[Extracted records]
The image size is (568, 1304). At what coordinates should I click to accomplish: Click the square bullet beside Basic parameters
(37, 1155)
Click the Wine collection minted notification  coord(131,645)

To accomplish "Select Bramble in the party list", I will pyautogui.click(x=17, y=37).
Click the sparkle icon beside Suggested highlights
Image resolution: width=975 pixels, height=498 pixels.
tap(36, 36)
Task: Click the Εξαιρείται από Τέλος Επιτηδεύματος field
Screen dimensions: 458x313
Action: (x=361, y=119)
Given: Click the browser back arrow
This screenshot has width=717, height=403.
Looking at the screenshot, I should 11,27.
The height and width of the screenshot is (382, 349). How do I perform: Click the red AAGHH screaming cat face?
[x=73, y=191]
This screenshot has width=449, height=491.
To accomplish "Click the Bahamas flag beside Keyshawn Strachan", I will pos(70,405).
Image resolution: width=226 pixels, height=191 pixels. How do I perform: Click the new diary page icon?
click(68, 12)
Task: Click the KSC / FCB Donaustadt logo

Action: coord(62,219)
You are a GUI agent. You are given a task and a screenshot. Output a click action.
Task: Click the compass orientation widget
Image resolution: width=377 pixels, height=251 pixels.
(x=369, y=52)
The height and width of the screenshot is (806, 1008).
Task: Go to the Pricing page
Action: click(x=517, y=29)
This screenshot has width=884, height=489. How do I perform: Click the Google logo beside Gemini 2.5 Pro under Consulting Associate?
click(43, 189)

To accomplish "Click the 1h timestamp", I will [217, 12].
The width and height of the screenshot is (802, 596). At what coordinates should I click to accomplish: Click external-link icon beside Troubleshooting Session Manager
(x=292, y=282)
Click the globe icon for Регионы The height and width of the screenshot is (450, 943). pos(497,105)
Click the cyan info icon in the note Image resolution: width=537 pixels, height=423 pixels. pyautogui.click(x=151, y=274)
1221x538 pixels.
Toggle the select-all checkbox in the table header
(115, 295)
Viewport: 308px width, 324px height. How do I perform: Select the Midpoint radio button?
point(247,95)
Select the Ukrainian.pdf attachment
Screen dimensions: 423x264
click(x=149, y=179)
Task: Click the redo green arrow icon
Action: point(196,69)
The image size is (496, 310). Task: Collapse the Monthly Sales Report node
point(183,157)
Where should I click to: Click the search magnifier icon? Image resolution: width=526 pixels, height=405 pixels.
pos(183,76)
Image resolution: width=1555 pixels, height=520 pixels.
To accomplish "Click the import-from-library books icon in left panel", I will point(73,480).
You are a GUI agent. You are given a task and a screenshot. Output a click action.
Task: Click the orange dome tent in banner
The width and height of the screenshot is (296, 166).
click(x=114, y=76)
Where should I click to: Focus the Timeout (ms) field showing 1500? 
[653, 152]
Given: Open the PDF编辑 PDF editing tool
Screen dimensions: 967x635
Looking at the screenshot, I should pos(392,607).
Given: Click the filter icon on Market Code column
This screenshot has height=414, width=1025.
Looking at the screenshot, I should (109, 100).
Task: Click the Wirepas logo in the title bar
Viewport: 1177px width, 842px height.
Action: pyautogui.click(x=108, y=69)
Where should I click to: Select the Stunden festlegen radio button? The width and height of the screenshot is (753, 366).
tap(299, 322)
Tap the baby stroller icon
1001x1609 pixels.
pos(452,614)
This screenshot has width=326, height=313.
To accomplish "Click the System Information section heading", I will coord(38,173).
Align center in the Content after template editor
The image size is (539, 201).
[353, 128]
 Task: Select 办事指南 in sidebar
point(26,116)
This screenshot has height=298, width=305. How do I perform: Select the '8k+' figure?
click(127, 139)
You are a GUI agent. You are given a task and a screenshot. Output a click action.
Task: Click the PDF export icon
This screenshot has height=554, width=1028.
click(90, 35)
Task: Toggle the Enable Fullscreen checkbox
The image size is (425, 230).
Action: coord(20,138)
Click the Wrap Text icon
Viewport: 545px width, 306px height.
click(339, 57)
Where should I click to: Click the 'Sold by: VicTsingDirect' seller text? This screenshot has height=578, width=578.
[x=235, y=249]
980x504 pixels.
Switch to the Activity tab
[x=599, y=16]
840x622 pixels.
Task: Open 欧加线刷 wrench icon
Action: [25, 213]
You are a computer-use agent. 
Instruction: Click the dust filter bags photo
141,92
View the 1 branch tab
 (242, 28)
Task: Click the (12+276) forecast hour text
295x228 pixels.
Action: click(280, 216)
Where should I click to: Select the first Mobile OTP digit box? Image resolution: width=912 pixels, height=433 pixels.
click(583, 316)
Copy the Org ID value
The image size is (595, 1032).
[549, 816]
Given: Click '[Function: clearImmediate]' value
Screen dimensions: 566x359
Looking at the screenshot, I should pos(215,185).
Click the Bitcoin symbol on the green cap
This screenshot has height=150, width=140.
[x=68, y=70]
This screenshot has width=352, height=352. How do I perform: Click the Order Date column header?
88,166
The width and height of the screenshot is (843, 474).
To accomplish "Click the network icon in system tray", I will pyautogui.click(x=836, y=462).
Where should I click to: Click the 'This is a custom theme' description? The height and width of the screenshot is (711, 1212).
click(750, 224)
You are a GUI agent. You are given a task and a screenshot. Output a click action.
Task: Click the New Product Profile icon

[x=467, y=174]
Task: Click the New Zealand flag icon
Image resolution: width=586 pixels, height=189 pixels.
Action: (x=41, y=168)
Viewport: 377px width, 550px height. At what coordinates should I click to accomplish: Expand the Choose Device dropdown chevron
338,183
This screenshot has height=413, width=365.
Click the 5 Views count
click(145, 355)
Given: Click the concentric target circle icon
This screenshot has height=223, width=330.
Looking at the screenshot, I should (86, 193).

* **Task**:
Pull out every line of the entries that includes the word "value".

* **Exercise output**:
Copy the Org ID value
Given: Click '[Function: clearImmediate]' value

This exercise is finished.